Inclusion Exclusion Principle with mixed lower and upper bounds

I know how to solve most types of these problems, but this one is a bit different.

Problem:

John is getting his friend some balloons for his birthday. He can have 4 types of colors (red, blue, green, yellow) for a total of 25 balloons.

• between 1 and 7 red, • between 2 and 11 blue, • at least 4 green, • at most 6 yellow.

How many combinations of balloons satisfy these conditions?

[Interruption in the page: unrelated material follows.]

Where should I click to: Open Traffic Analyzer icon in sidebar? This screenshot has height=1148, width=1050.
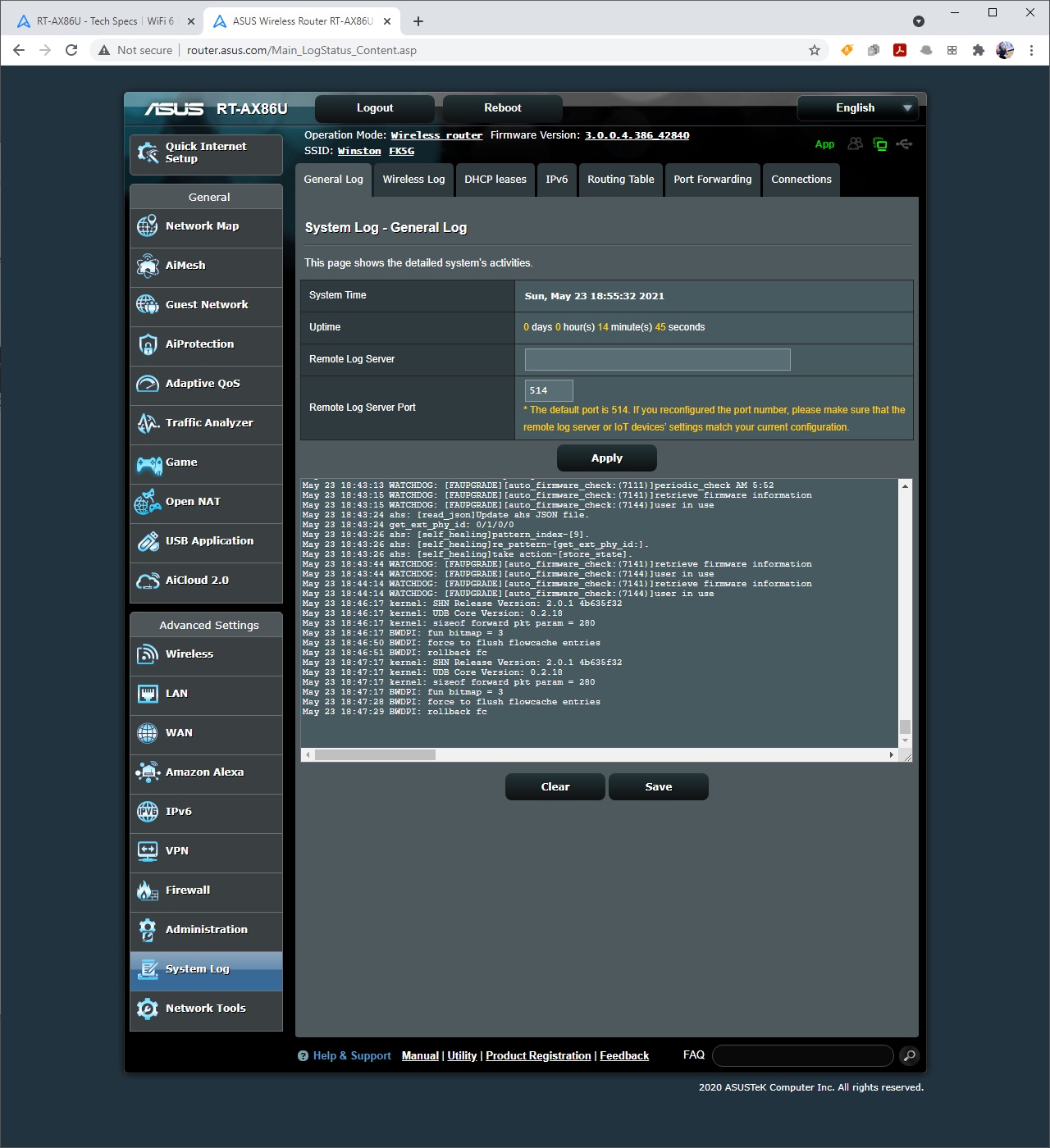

The green balloons throws me off. I know we can adjust the lower bounds for all colors to 0, and subtract from the total number needed because we know we need at least that initial lower bound. So the conditions become:

0 $$\le$$ red $$\le$$ 6

0 $$\le$$ blue $$\le$$ 9

0 $$\le$$ green

0 $$\le$$ yellow $$\le$$ 6

And the sum is now red + green + blue + yellow = 18

If green had an upper bound, I would solve as follows:

(red $$\le$$ 6 $$\cap$$ blue $$\le$$ 9 $$\cap$$ green $$\le$$ upper bound $$\cap$$ yellow $$\le$$ 6) = $$S_{total}$$ - (red $$\ge$$ 7 $$\cup$$ blue $$\ge$$ 10 $$\cup$$ green $$\ge$$ upper bound + 1 $$\cup$$ yellow $$\ge$$ 7)

And apply inclusion-exclusion principle to the last portion.. But I don't know the upper bound for green.

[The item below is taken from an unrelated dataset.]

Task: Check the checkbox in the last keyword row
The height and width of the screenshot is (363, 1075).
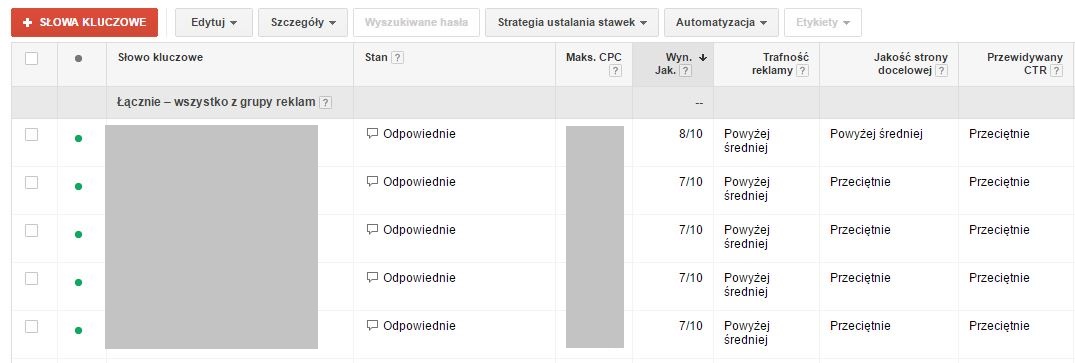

Does anyone know how I solve this as is?

• I think you should try using the multinomial theorem for these questions. I have seen people use it to solve these combinatorics kind of questions. – Tusky Nov 21 '18 at 6:06
• @Tusky I have to use the method I'm trying to use (using inclusion-exclusion) – Mr.Mips Nov 21 '18 at 6:17
• I added the tag combinatorics since inclusion-exclusion principle problems fall into that broader category. Adding the combinatorics tag will make your question more likely to be seen since there are more combinatorics questions than inclusion-exclusion principle questions. – N. F. Taussig Nov 24 '18 at 12:49

Assume John has already selected $$2$$ blue balloons, $$4$$ green balloons, and $$1$$ red balloon. Then he must select $$18$$ more balloons, of which at most $$9$$ are blue, at most $$6$$ are red, and at most $$6$$ are yellow. Since John can only select $$18$$ more balloons, at most $$18$$ are green. We do not need to concern ourselves with this restriction since John can use as many green balloons as he likes.
If we let $$b$$, $$g$$, $$r$$, and $$y$$ denote the number of additional balloons John selects, then we need to find the number of solutions of the equation $$b + g + r + y = 18 \tag{1}$$ in the nonnegative integers subject to the restrictions $$b \leq 9$$, $$r \leq 6$$, $$y \leq 6$$. While we could impose the restriction $$g \leq 18$$ as well, the number of distributions in which $$g \geq 19$$ is zero.